- **WHAT TO PRODUCE**:
Only lines with the string "computer" should be returned from the data below.

- **TASK INPUTS**:
■ ■ ■ ■ ■

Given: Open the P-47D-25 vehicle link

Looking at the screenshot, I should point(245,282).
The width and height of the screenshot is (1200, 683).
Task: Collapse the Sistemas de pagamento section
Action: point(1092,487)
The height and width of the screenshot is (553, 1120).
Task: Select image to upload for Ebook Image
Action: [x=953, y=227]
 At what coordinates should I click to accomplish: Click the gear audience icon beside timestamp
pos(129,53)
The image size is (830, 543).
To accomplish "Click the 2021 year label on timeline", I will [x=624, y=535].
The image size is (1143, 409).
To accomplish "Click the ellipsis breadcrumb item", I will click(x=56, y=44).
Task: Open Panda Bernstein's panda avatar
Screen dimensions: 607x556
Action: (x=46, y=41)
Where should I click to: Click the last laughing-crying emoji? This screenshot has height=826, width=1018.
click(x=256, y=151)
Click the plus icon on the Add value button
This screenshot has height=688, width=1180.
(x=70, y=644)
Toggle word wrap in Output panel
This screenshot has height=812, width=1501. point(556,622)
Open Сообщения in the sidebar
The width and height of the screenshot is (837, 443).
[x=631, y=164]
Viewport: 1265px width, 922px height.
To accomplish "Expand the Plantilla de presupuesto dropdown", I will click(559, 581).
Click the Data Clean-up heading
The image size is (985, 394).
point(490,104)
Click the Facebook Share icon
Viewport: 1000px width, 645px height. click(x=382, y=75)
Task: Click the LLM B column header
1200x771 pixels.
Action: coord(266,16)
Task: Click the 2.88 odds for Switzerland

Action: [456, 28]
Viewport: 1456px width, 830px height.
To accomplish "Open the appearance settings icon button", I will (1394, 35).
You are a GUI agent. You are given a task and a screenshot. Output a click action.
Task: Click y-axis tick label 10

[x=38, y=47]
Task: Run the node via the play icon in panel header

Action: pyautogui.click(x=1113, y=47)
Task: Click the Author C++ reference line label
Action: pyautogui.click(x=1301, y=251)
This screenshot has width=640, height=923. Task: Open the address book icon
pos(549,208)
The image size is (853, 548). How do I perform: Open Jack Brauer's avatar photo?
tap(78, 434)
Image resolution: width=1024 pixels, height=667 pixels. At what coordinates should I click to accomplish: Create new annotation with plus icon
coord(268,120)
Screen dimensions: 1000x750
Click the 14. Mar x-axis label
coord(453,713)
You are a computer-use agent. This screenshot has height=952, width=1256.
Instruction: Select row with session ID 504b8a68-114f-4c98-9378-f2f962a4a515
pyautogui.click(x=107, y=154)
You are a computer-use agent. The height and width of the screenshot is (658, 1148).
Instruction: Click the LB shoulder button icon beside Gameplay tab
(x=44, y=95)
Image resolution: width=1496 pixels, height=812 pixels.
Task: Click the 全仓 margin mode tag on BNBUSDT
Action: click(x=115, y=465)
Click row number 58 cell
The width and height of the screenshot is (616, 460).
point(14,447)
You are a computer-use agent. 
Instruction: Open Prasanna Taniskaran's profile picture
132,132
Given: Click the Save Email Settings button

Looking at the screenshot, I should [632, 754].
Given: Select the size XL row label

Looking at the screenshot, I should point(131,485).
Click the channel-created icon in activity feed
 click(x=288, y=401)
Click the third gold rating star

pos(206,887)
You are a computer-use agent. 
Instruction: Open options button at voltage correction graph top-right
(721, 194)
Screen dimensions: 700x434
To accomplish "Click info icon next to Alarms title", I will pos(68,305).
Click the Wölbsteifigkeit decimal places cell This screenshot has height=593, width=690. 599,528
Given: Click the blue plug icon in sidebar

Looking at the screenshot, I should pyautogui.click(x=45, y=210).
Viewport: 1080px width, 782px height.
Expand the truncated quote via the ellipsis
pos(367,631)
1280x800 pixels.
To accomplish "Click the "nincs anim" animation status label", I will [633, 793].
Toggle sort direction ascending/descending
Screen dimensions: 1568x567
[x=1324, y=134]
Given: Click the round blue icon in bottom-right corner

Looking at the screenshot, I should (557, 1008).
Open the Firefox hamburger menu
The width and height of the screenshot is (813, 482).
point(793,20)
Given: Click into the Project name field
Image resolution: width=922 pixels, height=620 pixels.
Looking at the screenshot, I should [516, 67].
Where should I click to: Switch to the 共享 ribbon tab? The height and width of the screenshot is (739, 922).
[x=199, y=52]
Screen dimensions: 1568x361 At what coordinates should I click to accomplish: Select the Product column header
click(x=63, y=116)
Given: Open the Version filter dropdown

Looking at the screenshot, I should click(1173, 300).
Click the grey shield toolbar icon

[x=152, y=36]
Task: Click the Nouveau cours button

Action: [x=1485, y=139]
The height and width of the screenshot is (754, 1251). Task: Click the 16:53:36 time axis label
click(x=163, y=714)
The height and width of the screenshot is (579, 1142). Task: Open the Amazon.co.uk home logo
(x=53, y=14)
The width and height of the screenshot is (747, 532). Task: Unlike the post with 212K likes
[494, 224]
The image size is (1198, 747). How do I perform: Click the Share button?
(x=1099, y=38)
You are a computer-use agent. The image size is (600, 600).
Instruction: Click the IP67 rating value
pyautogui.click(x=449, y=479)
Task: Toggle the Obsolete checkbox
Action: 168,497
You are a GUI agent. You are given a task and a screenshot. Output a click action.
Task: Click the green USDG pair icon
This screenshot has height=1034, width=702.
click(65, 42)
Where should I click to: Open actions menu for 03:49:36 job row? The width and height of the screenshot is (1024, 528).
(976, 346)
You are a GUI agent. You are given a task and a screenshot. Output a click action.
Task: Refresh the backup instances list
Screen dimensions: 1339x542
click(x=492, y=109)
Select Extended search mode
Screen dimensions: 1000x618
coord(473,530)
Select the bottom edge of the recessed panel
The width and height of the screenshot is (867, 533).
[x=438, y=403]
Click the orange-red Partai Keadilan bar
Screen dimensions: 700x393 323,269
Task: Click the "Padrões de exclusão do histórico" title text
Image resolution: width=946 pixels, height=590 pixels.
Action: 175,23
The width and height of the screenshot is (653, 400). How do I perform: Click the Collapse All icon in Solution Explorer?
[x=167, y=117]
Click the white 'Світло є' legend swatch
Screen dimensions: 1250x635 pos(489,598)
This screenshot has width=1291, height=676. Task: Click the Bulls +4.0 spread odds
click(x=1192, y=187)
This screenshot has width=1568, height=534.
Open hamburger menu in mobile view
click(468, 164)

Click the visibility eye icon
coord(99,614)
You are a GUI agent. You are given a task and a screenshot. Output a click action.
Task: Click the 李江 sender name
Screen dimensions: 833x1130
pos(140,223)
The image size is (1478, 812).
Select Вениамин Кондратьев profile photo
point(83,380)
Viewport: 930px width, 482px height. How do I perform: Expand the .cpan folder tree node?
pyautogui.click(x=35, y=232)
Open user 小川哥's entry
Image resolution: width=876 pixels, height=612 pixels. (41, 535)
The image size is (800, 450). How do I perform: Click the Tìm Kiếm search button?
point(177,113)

■ ■ ■ ■ ■

- **RESPONSE**:
You are a computer-use agent. This screenshot has height=952, width=1256.
You are a computer-use agent. The height and width of the screenshot is (658, 1148).
You are a computer-use agent. 
You are a computer-use agent. 
You are a computer-use agent. The image size is (600, 600).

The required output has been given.